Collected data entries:
......

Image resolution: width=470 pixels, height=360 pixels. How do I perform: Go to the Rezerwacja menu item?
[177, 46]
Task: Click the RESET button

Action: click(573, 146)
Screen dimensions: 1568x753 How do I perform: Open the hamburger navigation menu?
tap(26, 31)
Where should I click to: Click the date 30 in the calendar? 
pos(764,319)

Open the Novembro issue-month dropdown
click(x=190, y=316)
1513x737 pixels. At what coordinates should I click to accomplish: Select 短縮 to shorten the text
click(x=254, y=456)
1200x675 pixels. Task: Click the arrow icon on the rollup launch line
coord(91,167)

......

_REQUIRED ACTION_:
Exactly as they stand above, write out the entries.

_RESULT FOR THIS TASK_:
Image resolution: width=470 pixels, height=360 pixels. How do I perform: Go to the Rezerwacja menu item?
[177, 46]
Task: Click the RESET button

Action: click(573, 146)
Screen dimensions: 1568x753 How do I perform: Open the hamburger navigation menu?
tap(26, 31)
Where should I click to: Click the date 30 in the calendar? 
pos(764,319)

Open the Novembro issue-month dropdown
click(x=190, y=316)
1513x737 pixels. At what coordinates should I click to accomplish: Select 短縮 to shorten the text
click(x=254, y=456)
1200x675 pixels. Task: Click the arrow icon on the rollup launch line
coord(91,167)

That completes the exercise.